■ **DIRECTIONS**: Output these lines of the material exactly as they appear, starting at the line that contains "will tap(513, 118)." and ending after the line that contains "pos(815,860)".

[Pointing records for text and elements]
-------------------------

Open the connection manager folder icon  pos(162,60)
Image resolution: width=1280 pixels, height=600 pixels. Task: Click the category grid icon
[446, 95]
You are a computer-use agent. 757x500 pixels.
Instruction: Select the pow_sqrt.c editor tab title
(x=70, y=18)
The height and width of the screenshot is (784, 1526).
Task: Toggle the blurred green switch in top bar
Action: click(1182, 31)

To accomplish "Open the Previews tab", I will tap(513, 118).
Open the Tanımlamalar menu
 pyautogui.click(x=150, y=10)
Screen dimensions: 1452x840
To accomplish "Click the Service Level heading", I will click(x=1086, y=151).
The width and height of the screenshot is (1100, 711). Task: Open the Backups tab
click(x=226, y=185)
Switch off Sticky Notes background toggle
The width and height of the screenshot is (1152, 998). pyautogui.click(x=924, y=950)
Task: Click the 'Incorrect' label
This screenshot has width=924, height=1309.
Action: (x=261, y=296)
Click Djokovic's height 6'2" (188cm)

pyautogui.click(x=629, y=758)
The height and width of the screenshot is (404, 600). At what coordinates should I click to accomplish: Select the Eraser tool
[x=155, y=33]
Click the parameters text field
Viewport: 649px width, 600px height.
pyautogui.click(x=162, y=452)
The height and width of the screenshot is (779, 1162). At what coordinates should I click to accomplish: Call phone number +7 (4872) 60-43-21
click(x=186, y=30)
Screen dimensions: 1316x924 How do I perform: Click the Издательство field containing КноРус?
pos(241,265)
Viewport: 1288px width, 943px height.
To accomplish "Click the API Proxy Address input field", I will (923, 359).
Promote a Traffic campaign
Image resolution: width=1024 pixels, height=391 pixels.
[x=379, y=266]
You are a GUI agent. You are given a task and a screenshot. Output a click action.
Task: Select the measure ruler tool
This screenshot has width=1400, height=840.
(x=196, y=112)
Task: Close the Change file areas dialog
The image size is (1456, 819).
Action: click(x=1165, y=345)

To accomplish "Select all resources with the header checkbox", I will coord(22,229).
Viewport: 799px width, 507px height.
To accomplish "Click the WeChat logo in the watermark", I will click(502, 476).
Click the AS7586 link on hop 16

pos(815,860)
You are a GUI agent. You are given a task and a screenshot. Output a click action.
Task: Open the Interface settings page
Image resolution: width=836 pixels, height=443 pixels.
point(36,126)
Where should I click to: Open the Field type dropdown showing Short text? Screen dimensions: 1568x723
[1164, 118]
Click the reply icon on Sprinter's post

-------------------------

■ **COMPLETED EXERCISE**:
To accomplish "Open the Previews tab", I will tap(513, 118).
Open the Tanımlamalar menu
 pyautogui.click(x=150, y=10)
Screen dimensions: 1452x840
To accomplish "Click the Service Level heading", I will click(x=1086, y=151).
The width and height of the screenshot is (1100, 711). Task: Open the Backups tab
click(x=226, y=185)
Switch off Sticky Notes background toggle
The width and height of the screenshot is (1152, 998). pyautogui.click(x=924, y=950)
Task: Click the 'Incorrect' label
This screenshot has width=924, height=1309.
Action: (x=261, y=296)
Click Djokovic's height 6'2" (188cm)

pyautogui.click(x=629, y=758)
The height and width of the screenshot is (404, 600). At what coordinates should I click to accomplish: Select the Eraser tool
[x=155, y=33]
Click the parameters text field
Viewport: 649px width, 600px height.
pyautogui.click(x=162, y=452)
The height and width of the screenshot is (779, 1162). At what coordinates should I click to accomplish: Call phone number +7 (4872) 60-43-21
click(x=186, y=30)
Screen dimensions: 1316x924 How do I perform: Click the Издательство field containing КноРус?
pos(241,265)
Viewport: 1288px width, 943px height.
To accomplish "Click the API Proxy Address input field", I will (923, 359).
Promote a Traffic campaign
Image resolution: width=1024 pixels, height=391 pixels.
[x=379, y=266]
You are a GUI agent. You are given a task and a screenshot. Output a click action.
Task: Select the measure ruler tool
This screenshot has width=1400, height=840.
(x=196, y=112)
Task: Close the Change file areas dialog
The image size is (1456, 819).
Action: click(x=1165, y=345)

To accomplish "Select all resources with the header checkbox", I will coord(22,229).
Viewport: 799px width, 507px height.
To accomplish "Click the WeChat logo in the watermark", I will click(502, 476).
Click the AS7586 link on hop 16

pos(815,860)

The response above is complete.